CFM97525 - Interest restriction: banking and insurance groups: insurance companies and groups
The business of insurance concerns the taking of insurance premiums to underwrite risk and paying out claims to customers. Insurance companies invest premiums in stable income-producing assets, often long-term debt instruments, to generate income and ensure sufficient liquidity to pay claims as they fall due. The generation of interest income is therefore a key part of an insurance company’s business. Most of an insurance company’s investments are funded using premiums rather than debt, and taking into account the income from investments, HMRC expects insurance companies to be net tax-interest income recipients by a significant margin.
From 1 April 2017 to 31 March 2023, the meaning of an “insurance company” for CIR purposes was based on the definition at FA12/S65. The definition was limited to insurance companies that effect or carry out contracts of insurance and have regulatory permission to do so in the UK.
From 1 April 2023, the definition of an “insurance company” for CIR purposes is expanded to also include all overseas insurance companies, as these may hold interests in UK portfolio investment companies..
Creditor loan relationships accounted for at fair value
Given the significant investment in long-term debt instruments, there can be considerable volatility in the amount of net interest income or expense as a result of fair value accounting. If this volatility was reflected in the net tax interest income or expense amount, even those groups in a clear long-term net interest income position may be subject to unnecessary compliance burden. They may need to perform detailed calculations to work out their tax interest position for each period and make the necessary carry forwards of unused interest allowance. As well as imposing an additional compliance burden, this may create uncertainty in their tax position.
To reduce the risk of these unintended side effects, companies are allowed to make an irrevocable fair value accounting election to apply an amortised cost accounting treatment instead.
To ensure that insurance companies can practically apply an amortised cost basis to the loan relationship assets they hold, s456(6)(a) has effect so that for each period they are only required to recognise amounts of interest accrued. Discounts, premiums and related transactions should normally be excluded from the measure of interest accrued. In effect this means that insurance companies will only need to consider the periodic amounts that are brought into account.
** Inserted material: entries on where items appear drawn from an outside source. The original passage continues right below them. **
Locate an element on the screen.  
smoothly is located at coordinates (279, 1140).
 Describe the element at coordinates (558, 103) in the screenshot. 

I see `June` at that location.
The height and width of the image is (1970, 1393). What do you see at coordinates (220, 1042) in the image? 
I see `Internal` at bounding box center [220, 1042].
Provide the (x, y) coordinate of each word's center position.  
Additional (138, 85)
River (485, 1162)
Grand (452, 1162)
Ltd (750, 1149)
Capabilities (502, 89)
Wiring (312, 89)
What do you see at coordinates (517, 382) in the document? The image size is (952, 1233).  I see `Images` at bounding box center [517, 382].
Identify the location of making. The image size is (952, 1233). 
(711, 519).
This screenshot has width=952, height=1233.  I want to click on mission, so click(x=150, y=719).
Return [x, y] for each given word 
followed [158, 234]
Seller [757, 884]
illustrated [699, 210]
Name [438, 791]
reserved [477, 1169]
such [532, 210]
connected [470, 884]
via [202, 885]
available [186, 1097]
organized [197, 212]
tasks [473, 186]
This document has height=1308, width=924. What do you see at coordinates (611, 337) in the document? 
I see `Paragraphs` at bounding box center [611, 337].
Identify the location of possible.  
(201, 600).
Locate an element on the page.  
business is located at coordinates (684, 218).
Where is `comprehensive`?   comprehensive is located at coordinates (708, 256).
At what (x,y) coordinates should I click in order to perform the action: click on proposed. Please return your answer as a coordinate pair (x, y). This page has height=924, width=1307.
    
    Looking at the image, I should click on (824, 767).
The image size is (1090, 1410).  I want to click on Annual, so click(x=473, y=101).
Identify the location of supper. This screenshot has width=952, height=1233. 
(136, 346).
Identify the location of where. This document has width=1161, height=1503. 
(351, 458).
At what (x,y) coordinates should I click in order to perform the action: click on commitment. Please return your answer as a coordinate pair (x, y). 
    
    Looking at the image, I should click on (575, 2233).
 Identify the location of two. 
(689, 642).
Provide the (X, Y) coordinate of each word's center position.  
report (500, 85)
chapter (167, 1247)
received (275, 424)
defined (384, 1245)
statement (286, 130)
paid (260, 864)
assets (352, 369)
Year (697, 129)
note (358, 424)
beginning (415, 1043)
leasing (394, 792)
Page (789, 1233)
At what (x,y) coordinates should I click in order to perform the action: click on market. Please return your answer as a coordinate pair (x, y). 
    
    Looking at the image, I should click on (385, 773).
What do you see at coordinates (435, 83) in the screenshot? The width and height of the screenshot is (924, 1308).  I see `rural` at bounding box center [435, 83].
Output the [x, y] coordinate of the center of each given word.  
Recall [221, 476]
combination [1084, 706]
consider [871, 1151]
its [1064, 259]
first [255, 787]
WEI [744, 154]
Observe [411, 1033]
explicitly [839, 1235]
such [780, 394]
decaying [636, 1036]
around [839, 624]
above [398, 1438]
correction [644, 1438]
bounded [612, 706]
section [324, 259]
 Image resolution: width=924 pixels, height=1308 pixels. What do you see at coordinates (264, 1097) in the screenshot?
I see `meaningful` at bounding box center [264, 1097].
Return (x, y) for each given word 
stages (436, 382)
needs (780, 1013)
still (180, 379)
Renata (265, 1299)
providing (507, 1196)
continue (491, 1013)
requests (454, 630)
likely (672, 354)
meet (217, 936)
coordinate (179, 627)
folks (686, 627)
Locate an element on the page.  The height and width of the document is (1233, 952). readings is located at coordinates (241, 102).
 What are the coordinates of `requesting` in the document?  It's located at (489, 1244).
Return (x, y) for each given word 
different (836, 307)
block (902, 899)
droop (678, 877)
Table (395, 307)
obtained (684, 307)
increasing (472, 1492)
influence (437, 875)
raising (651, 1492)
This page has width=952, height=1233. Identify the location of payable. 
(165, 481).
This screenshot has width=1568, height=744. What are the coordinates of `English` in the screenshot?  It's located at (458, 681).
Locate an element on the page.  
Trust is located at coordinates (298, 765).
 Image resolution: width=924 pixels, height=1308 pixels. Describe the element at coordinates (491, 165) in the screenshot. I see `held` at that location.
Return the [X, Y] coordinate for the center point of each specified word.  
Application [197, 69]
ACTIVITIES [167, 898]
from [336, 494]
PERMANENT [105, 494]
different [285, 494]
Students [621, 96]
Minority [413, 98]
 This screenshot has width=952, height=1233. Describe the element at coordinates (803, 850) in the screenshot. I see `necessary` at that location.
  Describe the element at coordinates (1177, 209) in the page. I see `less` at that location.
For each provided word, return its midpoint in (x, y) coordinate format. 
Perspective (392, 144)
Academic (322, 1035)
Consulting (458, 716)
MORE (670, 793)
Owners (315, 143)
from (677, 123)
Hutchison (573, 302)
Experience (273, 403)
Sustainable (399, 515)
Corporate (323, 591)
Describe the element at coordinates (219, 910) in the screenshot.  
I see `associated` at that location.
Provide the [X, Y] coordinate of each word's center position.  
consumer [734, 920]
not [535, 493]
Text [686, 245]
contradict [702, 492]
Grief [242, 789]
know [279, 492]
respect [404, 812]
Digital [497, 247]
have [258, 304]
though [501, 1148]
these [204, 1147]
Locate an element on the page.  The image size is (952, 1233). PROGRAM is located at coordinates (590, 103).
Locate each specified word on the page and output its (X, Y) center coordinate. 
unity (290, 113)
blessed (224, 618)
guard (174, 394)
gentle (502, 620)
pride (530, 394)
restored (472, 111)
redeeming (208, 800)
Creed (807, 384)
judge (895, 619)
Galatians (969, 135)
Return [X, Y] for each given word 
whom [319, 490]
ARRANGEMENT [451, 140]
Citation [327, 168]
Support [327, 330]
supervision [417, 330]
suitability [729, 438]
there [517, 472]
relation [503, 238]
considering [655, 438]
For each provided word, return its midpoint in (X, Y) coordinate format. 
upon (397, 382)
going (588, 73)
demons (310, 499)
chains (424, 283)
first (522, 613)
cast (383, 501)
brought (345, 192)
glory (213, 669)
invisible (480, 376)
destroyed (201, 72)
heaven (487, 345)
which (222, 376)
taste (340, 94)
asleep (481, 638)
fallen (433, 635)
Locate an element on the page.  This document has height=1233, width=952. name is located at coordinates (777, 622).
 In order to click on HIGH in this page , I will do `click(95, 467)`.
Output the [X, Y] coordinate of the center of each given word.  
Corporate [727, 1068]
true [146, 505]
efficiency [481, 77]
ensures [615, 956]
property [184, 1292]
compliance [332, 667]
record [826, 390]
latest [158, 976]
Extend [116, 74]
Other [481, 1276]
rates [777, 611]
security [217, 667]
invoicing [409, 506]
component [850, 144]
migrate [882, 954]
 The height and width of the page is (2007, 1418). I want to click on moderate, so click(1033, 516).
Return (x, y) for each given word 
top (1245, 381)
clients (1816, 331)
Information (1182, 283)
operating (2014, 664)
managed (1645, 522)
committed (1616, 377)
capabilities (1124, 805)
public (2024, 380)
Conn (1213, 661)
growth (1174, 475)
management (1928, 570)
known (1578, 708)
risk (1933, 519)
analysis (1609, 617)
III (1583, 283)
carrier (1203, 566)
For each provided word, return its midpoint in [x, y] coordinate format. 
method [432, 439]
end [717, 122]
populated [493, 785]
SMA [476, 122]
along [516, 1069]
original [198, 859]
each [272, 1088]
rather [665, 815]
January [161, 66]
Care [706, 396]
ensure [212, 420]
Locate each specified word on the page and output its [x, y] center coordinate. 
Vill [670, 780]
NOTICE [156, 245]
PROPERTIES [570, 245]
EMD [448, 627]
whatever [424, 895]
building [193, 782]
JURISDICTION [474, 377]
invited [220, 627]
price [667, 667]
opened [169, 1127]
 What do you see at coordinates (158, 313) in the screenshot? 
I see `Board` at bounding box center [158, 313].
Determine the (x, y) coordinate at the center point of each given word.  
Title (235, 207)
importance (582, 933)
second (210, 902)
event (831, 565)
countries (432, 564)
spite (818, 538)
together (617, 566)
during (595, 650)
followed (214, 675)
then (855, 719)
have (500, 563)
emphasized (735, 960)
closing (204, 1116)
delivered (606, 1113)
Where the insurer holds an interest in an OEIC, unit trust or offshore fund which is deemed to be a loan relationship under the {bond fund rules} (CTA09/S490) then it should calculate the tax-interest amounts arising from this deemed loan relationship on the basis of the amounts that can reasonably be regarded as equating to interest accrued for the period.
For OEICs and Authorised Unit Trusts, this will generally be determined by treating all interest distributions received from the fund in a period as falling within the definition of tax-interest while all non-interest distributions would not be tax-interest.
There is no need to calculate any {impairment loss} components when calculating the amortised cost only to disregard them as they are not included within the definition of tax-interest. In most cases it is expected that the figures for periodic payments in the company’s accounting records should give a sufficiently close approximation to the net tax-interest income or expense.
Portfolio Investments held by insurance companies
An insurance company in making investments to cover its insurance liabilities, may acquire an interest in a subsidiary which upon consolidation forms part of its worldwide group despite the fact that the underlying business of the subsidiary is unrelated to the insurance business and the investments are essentially held for their income stream or resale value. This could allow the interest expense of the invested-in subsidiary to be sheltered by the interest income position of the insurance group as a whole.
TIOPA10/S453 counters this by requiring that the subsidiary is not to be regarded as a consolidated subsidiary of any member of the worldwide group of the insurance company. Instead, the rules treat the subsidiary as part of a worldwide group separate from the insurance company’s group, better reflecting the commercial position.
Lloyd’s Corporate Member
A Lloyd’s corporate member brings amounts which are fundamentally interest and similar financing amounts into account under CTA09/Part 3 by virtue of FA94/S219. TIOPA10/S454 ensures that these amounts are included within the definition of tax-interest.